5 佐藤 大郎 ①

 ――――平凡な、どこにでもいる普通の男。


「すみません、ここ、漢字間違ってます」

 事務の女性はめんどくさそうに名刺を確認すると、首を傾げる。私は自分の名前を指差す。


「ここ、『太郎』のタは太いじゃなくて、大きいが正しいです」

「はぁ……直しときますね」


 向こうが間違えたのに、なんだか嫌な感じだ。だけど、そんな不満をグッと飲み込んで、オフィスの自分のデスクに戻る。ここで下手に揉め事を起こして、日常が壊れてしまっては大損だ。


 そう、私は平凡な日常を愛している。


 私の名前は佐藤大郎。おおよそ平々凡々を象徴するような、そんな名前だ。「おおよそ」と言ったのは、大郎のタに点がないからだ。

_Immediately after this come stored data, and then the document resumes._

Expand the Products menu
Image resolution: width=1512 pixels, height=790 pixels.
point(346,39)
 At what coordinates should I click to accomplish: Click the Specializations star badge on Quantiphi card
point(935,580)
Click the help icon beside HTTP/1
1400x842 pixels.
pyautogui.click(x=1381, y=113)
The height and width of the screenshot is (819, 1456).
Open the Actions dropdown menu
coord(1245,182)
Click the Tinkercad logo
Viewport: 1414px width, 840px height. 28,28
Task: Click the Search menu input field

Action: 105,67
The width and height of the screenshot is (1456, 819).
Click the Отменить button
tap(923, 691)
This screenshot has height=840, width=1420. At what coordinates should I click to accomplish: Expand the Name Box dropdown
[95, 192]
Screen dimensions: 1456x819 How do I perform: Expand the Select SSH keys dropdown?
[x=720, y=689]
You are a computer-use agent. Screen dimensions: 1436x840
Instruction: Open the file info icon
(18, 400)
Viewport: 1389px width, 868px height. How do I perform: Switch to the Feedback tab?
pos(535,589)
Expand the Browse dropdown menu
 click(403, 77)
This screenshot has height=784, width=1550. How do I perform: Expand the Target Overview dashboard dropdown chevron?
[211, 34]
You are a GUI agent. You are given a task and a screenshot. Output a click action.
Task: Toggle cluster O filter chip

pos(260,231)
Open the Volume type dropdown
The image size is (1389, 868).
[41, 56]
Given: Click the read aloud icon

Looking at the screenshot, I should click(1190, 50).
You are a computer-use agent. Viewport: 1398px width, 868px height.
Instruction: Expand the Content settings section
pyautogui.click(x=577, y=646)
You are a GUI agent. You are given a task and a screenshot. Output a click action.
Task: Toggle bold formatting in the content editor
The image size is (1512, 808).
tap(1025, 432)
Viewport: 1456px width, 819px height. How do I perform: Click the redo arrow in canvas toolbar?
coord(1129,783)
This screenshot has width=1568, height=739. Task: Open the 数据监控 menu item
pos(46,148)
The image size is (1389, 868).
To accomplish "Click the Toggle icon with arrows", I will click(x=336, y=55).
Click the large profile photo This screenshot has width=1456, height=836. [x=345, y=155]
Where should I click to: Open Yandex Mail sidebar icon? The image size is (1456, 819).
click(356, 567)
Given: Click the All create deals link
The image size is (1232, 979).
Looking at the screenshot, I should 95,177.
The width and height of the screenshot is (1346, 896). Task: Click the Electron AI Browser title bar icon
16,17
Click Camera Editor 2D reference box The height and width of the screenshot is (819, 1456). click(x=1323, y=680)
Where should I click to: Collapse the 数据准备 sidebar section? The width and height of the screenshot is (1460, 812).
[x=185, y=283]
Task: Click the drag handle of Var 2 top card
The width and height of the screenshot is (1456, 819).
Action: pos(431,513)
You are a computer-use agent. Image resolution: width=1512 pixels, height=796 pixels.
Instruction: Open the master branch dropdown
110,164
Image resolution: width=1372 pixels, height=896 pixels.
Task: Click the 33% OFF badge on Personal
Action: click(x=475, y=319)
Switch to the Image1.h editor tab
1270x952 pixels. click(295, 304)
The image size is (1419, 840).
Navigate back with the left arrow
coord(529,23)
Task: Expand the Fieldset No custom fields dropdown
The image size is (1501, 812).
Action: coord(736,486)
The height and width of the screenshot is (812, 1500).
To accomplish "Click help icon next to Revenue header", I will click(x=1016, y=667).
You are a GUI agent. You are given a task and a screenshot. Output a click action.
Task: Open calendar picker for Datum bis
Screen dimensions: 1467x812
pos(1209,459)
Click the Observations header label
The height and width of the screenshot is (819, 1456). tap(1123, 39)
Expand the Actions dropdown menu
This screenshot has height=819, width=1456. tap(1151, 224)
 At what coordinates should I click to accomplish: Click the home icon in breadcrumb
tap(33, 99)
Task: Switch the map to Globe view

 私の両親は何を思ったのか、一見シンプルなこの名前に要らないひとひねりを加えた。そのせいで当の本人である子供の方は、名前を訂正する手間に毎回煩わされている。

 いっそ点があれば、私は完全に平凡になれたのに。


 その時、向かいのデスクの上司が声を掛けてくる、

「おい、佐藤。さっきの資料、また赤い下線と緑の下線を間違えてるぞ」

「すみません」

「何度目だ……若手じゃないんだから、しっかりしてくれよ」


 我慢。我慢だ。これも何事もない、可もなく不可もない日常を守るためだ。

 小さな頃から、平均的な子供だった。取り立てて目立った長所も短所もない、ごくごく普通の子供だった。そんな普通の子供が、普通に育ち、普通に就職し、普通に生きている。



 そんな私にも、一つだけ自慢があった。


「あら、おかえりなさい」

 家に帰ると、妻が出迎えてくれる。目を見張るような美人ではない。それでも、愛嬌があって可愛らしく、平凡な私には過ぎた妻だった。


「ただいま」

「ぱぱ、ぱぱ!」


 一歳になる娘がよちよち歩きで廊下に顔を出す。私は思わず抱きかかえる。


「おお、もうすっかり歩けるようになったなあ」

「あなた、先に手を洗ってください」

「ああ、ごめんごめん」


 私の子とは思えない、可愛い娘だ。妻が出産した日、初めて見た時の感動が昨日のことのように思い出せる。目に入れても痛くないとはこのことだ。わがままを言って、娘の名前を私に付けさせてくれと妻にごねたっけ。